WHAT THE TASK ASKS
In the eye-tracking project text below, reproduce word for word the stretch from "MATLAB is a" through "in object recognition.".

SOURCE TEXT

Goal: Detect the focus of attention and the modification of the region of interest of the user (note that we are ONLY interested in the regions of interest for the user, not on the trajectory of the eye itself!) Based on that, some regions of interest can be drawn on the image.

Tasks to do:

  • develop an application able to detect and track the eye in video;
  • identify the corresponding observed (focused) locations (areas) on the screen and the trajectory of the eye on the screen;
  • mark the regions of interest and their evolution/change in time

Tools

OpenCV is a computer vision library originally developed by Intel. It is free for commercial and research use under the open source BSDlicense. The library is cross-platform, and runs on Windows, Mac OS X, Linux, PSP, VCRT (Real-Time OS on Smart camera) and other embedded devices.

Emgu CV is a cross platform .Net wrapper to the Intel OpenCV image-processing library. Allowing OpenCV functions to be called from .NET compatible languages such as C#, VB, VC++, IronPython etc.

C# is a multi-paradigm programming language encompassing functional, imperative, generic, object-oriented (class-based), and component-oriented programming disciplines. It was developed by Microsoft within the .NET initiative and later approved as a standard by Ecma (ECMA-334) and ISO (ISO/IEC 23270). C# is one of the programming languages designed for the Common Language Infrastructure.

MATLAB is a numerical computing environment and fourth generation programming language. Developed by The MathWorks, MATLAB allows matrix manipulation, plotting of functions and data, implementation of algorithms, creation of user interfaces, and interfacing with programs in other languages. Although it is numeric only, an optional toolbox uses the MuPAD symbolic engine, allowing access to computer algebra capabilities. An additional package, Simulink, adds graphical multidomain simulation and Model-Based Design for dynamic and embedded systems.

Implementation

We used Haar-like features for face detection. Haar-like features are digital image features used in object recognition.

Then we reduced the face region and split it to region of eyes.

To detect the region of eyes we used also Haar-like features. Then contrast enhancement on the detected eye region was applied.

DATASET EXCERPTS
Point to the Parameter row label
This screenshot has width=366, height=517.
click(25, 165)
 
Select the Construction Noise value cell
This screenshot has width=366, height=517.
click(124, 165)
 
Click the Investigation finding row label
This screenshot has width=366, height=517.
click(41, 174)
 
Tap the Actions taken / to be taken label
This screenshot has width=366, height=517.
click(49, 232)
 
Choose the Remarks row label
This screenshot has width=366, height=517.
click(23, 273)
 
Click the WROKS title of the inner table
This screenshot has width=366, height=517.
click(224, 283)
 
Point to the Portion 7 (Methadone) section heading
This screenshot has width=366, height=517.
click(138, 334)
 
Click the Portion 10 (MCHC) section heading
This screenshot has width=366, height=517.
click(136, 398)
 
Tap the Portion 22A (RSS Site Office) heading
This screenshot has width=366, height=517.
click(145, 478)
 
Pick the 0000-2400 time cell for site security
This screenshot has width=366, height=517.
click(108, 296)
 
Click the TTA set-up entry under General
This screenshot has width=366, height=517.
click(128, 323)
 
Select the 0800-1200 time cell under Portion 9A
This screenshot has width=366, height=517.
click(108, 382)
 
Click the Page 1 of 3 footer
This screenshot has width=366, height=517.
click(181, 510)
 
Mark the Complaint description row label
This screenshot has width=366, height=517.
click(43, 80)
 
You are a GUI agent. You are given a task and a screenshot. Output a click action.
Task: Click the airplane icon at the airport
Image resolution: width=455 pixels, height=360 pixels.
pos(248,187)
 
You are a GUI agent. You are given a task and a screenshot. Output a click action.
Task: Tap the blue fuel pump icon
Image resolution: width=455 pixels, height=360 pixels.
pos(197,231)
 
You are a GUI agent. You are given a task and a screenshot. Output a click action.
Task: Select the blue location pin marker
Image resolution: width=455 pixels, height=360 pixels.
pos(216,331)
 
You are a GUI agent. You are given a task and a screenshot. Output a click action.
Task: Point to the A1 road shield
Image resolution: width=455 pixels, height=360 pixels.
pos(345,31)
---
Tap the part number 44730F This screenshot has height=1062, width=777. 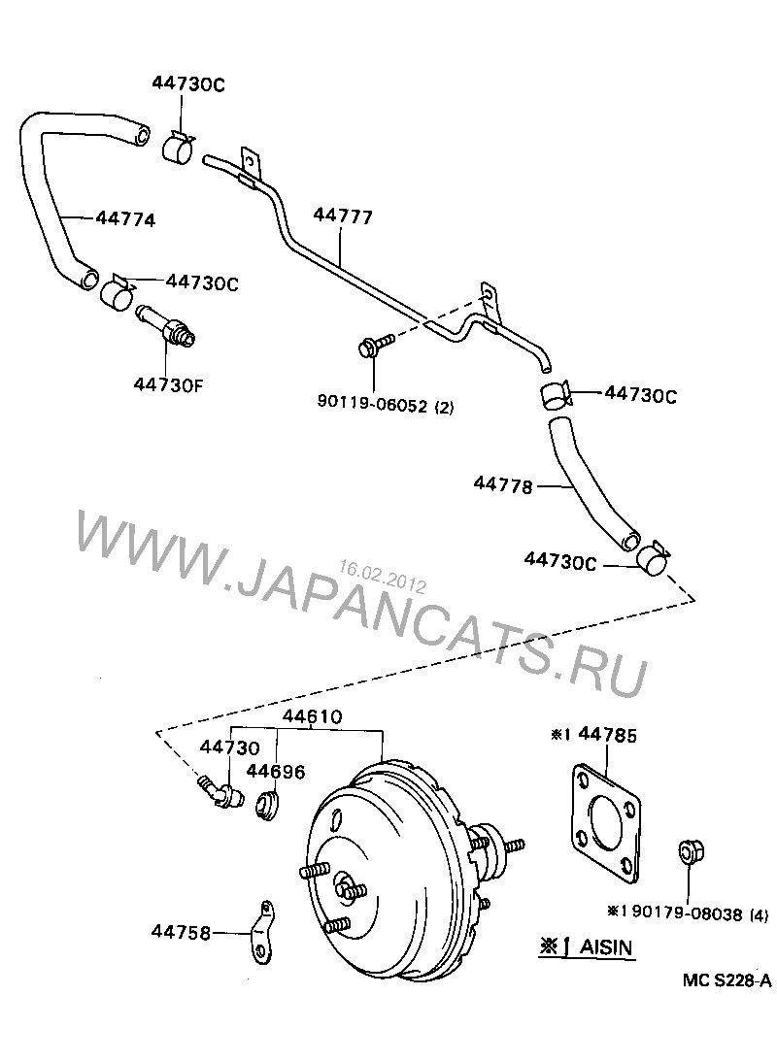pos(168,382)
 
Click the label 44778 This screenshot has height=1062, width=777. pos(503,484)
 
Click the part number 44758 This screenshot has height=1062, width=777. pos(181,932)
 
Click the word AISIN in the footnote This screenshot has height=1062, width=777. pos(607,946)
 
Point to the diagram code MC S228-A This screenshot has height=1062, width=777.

RESPONSE TO THIS EXERCISE
MATLAB is a numerical computing environment and fourth generation programming language. Developed by The MathWorks, MATLAB allows matrix manipulation, plotting of functions and data, implementation of algorithms, creation of user interfaces, and interfacing with programs in other languages. Although it is numeric only, an optional toolbox uses the MuPAD symbolic engine, allowing access to computer algebra capabilities. An additional package, Simulink, adds graphical multidomain simulation and Model-Based Design for dynamic and embedded systems.

Implementation

We used Haar-like features for face detection. Haar-like features are digital image features used in object recognition.